**PASSAGE FOR REVIEW:**
Of course, you can then build some kind of iterator over those.
In the end I made a custom iterator with the help of the guys in #rust
I've typed my struct out to give you the actual code. As pointed out by the guys in #rust you cannot return &mut safely from an iterator without using a different iterator that uses unsafe anyway, and given that the math here is simple enough to ensure it doesn't go wrong an unsafe was the way to go.
type FieldSquare = u8;
use std::iter::Iterator;
pub struct SurroundingSquaresIter<'a> {
squares: &'a mut Vec<Vec<FieldSquare>>,
center_x: usize,
center_y: usize,
current_x: usize,
current_y: usize,
}
pub trait HasSurroundedSquares<'a> {
fn surrounding_squares(&'a mut self, x: usize, y:usize) -> SurroundingSquaresIter<'a>;
}
impl<'a> HasSurroundedSquares<'a> for Vec<Vec<FieldSquare>> {
fn surrounding_squares(&'a mut self, x: usize, y:usize) -> SurroundingSquaresIter<'a> {
SurroundingSquaresIter {
squares: self,
center_x: x,
center_y: y,
current_x: if x == 0 { x } else { x - 1 },
current_y: if y == 0 { y } else { y - 1 },
}
}
}
impl<'a> Iterator for SurroundingSquaresIter<'a> {
type Item = &'a mut FieldSquare;
fn next(&mut self) -> Option<&'a mut FieldSquare> {
if self.current_y + 1 > self.squares.len() || self.current_y > self.center_y + 1 {
return None;
}
let ret_x = self.current_x;
let ret_y = self.current_y;
if self.current_x < self.center_x + 1 && self.current_x + 1 < self.squares[self.current_y].len() {
self.current_x += 1;
}
else {
self.current_x = if self.center_x == 0 { self.center_x } else { self.center_x - 1 };
self.current_y += 1;
}
if ret_x == self.center_x && ret_y == self.center_y {
return self.next();
}
Some(unsafe { &mut *(&mut self.squares[ret_y][ret_x] as *mut _) })
}
}
You want to get mutable references to all surrounding elements, right? I don't think this is possible to do it directly. The problem is, Rust cannot statically prove that you want mutable references to different cells. If it ignored this, then, for example, you could make a slight mistake in indexing and get two mutable references to the same data, which is something Rust guarantees to prevent. Hence it disallows this.

**WORK INSTRUCTIONS:**
**a)** Answer these about the Rust iterator discussion, one line each:
(i) Who helped build the custom iterator?
(ii) What type is FieldSquare defined as?
(iii) According to the final paragraph, what can Rust not statically prove?
**b)** Proceed with the Rust iterator discussion, picking up right after its last sentence.

**ENTRIES PROVIDED:**
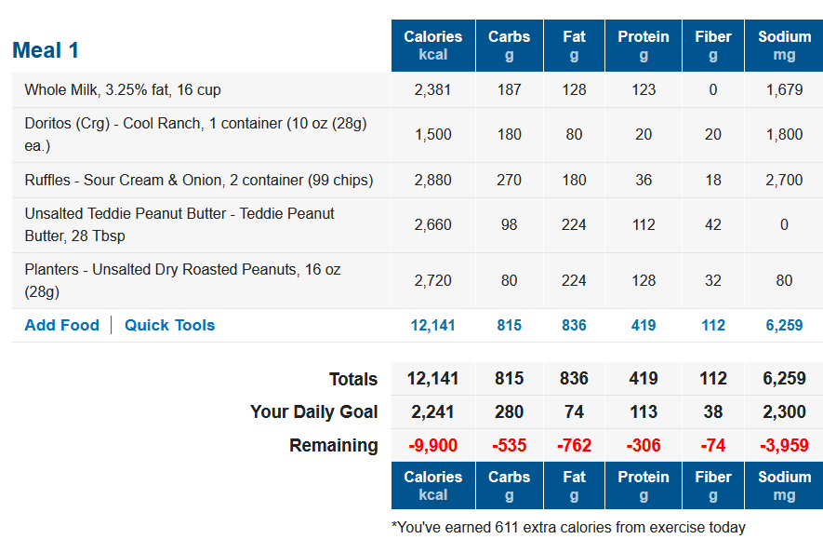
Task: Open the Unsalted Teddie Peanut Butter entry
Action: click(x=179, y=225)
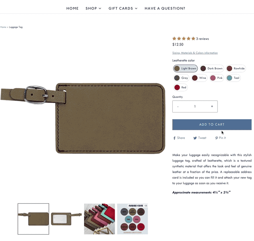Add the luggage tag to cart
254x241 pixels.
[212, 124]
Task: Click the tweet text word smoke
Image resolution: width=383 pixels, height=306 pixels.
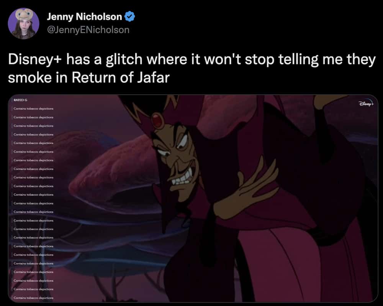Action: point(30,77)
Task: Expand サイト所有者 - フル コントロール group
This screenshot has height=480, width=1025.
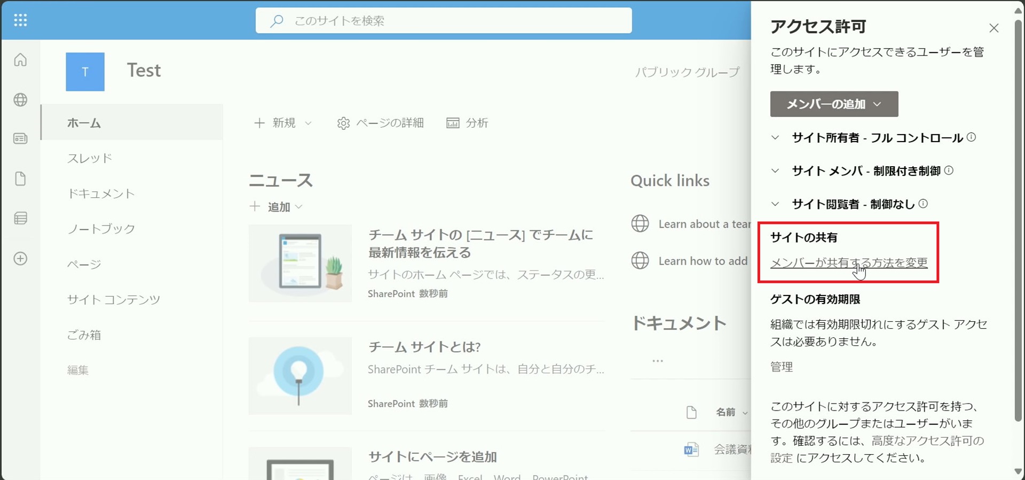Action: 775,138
* * *
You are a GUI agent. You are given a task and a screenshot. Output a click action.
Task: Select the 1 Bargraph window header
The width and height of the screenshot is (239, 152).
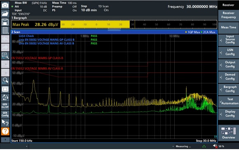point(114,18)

**RESULTS OF THE TASKS:**
**a)**
(i) The guys in #rust
(ii) u8
(iii) That you want mutable references to different cells

**b)**
On the language level this is caused by IndexMut trait. You can see how its only method's self parameter lifetime is tied to the result lifetime:
fn index_mut(&'a mut self, index: Idx) -> &'a mut Self::Output;
This means that if this method is called (implicitly through an indexing operation) then the whole object will be borrowed mutably until the resulting reference goes out of scope. This prevents calling &mut a[i] multiple times.
The most simple and safest way to fix this would be to refactor your code in a "double buffering" manner - you have two instances of the field and copy data between each other on the each step. Alternatively, you can create a temporary field on each step and replace the main one with it after all computations but it is probably less efficient than swapping two fields.
Another way to solve this would be, naturally, using raw *mut pointers. This is unsafe and should only be used directly as the last resort. You can use unsafety, however, to implement a safe abstraction, something like
fn index_multiple_mut<'a, T>(input: &'a mut [Vec<T>], indices: &[(usize, usize)]) -> Vec<&'a mut T>
where you first check that all indices are different and then use unsafe with some pointer casts (with transmute, probably) to create the resulting vector.
A third possible way would be to use split_at_mut() method in some clever way, but I'm not that sure that it is possible, and if it is, it is likely not very convenient.